Work item>
Please show, copied in full, every line in the data below that contains the word "date".
[Opening Input data section]
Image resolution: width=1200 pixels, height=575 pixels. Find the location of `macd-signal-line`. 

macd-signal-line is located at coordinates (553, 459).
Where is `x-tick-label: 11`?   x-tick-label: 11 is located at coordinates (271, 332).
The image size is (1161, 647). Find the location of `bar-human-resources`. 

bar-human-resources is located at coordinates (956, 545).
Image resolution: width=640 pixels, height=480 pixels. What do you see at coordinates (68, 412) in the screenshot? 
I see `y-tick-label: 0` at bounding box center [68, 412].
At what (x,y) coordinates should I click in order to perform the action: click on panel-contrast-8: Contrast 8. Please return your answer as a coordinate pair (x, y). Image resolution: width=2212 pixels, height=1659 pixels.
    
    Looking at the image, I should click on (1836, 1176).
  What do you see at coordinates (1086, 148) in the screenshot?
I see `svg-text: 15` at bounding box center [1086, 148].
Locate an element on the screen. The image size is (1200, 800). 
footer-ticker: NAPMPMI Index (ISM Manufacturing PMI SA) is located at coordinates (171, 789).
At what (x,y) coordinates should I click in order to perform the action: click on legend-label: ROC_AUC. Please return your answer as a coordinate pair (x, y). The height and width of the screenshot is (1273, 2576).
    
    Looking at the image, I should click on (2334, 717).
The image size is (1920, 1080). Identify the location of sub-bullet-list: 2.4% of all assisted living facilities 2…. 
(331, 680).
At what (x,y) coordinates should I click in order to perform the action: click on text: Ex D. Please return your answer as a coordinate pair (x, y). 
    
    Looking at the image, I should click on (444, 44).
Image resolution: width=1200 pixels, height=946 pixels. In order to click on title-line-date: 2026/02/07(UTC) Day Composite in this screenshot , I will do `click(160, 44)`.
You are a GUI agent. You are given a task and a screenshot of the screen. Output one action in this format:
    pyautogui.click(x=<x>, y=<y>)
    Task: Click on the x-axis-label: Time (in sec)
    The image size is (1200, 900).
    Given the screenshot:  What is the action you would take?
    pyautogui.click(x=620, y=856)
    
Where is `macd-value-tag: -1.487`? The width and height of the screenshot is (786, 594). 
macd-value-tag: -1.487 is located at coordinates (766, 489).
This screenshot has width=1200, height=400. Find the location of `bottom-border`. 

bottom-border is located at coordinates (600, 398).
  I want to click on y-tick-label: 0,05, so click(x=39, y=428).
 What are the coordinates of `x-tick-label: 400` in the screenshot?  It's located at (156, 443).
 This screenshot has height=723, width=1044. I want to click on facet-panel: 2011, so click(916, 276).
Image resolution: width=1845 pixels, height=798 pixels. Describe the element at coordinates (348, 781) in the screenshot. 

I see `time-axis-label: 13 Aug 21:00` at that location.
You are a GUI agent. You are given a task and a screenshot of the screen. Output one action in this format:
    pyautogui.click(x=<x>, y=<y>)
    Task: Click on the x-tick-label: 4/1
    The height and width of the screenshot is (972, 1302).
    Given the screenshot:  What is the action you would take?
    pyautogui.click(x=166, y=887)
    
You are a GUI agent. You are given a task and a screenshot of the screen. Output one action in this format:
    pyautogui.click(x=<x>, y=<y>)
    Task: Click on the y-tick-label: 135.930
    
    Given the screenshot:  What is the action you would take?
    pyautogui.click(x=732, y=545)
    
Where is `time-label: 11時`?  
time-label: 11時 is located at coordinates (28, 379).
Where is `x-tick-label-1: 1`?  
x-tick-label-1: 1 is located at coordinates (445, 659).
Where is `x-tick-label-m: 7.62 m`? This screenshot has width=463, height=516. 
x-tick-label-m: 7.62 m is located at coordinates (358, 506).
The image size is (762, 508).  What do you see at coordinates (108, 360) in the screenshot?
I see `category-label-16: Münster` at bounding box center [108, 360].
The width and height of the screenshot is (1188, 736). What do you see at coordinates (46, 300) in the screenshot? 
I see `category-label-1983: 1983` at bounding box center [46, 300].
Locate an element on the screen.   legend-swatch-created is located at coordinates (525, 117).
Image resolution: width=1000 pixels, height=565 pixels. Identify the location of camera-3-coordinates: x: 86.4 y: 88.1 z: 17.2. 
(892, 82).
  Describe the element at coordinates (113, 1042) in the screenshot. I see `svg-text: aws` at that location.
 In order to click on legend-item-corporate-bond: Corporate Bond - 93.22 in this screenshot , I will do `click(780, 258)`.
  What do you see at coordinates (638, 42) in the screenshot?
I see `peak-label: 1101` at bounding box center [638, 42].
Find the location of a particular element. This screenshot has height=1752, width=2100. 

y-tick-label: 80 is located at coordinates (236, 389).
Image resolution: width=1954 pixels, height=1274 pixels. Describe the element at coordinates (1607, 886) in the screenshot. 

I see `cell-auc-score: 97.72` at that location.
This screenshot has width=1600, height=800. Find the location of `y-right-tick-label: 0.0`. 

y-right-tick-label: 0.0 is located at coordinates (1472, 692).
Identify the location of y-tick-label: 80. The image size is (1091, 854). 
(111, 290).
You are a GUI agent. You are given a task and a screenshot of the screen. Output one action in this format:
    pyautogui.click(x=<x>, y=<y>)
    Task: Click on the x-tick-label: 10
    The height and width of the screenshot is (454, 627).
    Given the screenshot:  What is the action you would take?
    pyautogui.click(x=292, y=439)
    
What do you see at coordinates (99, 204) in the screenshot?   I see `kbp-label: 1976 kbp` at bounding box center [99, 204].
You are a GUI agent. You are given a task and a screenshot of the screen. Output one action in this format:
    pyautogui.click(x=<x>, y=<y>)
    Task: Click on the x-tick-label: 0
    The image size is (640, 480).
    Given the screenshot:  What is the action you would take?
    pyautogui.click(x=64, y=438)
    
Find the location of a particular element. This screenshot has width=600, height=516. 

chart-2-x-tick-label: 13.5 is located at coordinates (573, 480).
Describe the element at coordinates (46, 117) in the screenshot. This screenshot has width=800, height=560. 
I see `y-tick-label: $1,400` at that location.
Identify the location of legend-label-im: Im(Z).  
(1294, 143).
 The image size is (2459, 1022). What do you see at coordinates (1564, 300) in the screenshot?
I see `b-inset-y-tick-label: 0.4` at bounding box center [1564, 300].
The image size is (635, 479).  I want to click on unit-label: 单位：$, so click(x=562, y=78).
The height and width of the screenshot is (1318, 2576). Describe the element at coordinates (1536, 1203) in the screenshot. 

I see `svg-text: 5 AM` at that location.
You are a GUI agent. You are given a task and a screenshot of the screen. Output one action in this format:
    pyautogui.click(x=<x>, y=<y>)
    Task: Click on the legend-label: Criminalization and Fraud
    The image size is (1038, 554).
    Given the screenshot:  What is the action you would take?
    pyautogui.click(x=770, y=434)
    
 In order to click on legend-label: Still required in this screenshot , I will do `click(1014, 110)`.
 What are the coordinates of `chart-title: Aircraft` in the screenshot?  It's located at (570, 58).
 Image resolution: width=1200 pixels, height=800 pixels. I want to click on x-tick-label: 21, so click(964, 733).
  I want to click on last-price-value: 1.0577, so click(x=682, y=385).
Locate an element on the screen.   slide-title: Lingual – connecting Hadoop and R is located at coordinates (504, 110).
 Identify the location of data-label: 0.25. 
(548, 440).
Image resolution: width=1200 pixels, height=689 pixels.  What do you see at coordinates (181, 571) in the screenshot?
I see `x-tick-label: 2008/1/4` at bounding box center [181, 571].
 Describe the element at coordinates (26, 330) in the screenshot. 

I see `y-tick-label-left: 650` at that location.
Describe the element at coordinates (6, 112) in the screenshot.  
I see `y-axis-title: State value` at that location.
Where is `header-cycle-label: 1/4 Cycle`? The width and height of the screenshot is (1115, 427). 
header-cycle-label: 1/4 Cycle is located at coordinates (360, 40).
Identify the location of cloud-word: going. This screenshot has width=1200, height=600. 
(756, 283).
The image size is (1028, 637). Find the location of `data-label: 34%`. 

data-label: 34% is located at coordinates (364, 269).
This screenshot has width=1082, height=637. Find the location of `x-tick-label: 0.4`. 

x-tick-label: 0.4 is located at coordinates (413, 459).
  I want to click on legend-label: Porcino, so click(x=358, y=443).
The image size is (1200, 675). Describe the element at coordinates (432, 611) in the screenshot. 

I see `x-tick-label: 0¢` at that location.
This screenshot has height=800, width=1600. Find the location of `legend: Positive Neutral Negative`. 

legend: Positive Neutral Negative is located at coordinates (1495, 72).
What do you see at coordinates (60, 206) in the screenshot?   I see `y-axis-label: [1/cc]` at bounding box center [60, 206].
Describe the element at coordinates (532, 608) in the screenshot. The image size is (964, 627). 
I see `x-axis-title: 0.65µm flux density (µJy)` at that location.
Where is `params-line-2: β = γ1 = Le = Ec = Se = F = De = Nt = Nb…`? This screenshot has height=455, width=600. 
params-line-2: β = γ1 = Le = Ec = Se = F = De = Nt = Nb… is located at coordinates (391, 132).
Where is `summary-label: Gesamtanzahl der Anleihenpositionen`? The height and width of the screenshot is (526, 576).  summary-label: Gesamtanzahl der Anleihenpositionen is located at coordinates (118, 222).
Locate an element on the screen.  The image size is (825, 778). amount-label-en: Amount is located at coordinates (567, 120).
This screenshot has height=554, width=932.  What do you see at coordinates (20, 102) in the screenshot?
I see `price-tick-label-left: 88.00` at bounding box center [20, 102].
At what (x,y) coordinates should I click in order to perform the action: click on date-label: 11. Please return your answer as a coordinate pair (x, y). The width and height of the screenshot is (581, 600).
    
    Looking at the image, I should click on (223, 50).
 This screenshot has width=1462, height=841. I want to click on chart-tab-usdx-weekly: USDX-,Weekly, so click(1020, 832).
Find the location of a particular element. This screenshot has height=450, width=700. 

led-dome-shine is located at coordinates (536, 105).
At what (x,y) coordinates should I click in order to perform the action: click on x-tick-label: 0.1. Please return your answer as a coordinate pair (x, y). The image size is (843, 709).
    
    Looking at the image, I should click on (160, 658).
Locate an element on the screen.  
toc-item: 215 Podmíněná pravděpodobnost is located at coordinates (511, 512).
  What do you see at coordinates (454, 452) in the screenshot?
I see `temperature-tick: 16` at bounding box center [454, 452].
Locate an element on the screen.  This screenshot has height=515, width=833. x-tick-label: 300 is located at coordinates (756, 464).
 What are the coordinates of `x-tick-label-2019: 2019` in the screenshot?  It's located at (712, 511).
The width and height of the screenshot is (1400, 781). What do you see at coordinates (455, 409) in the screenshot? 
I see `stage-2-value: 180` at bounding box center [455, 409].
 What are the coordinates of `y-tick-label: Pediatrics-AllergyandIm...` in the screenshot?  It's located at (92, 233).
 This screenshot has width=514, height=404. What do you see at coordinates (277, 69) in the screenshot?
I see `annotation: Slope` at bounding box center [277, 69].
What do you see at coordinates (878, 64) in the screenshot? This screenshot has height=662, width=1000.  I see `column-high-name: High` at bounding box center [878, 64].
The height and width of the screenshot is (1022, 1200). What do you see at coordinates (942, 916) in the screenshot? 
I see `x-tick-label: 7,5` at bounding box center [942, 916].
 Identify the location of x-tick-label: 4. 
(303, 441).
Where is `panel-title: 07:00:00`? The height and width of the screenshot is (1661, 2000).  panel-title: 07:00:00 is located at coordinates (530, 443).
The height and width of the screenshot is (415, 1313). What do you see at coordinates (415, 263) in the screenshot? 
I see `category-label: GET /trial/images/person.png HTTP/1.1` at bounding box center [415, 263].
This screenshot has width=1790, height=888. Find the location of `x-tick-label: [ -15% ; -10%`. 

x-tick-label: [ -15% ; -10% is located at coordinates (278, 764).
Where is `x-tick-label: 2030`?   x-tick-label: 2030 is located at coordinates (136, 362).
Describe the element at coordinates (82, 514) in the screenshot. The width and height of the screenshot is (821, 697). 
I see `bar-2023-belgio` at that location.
[Closing Input data section]
Answer to this exercise>
Image resolution: width=1200 pixels, height=946 pixels. In order to click on title-line-date: 2026/02/07(UTC) Day Composite in this screenshot , I will do `click(160, 44)`.
At what (x,y) coordinates should I click in order to perform the action: click on date-label: 11. Please return your answer as a coordinate pair (x, y). The width and height of the screenshot is (581, 600).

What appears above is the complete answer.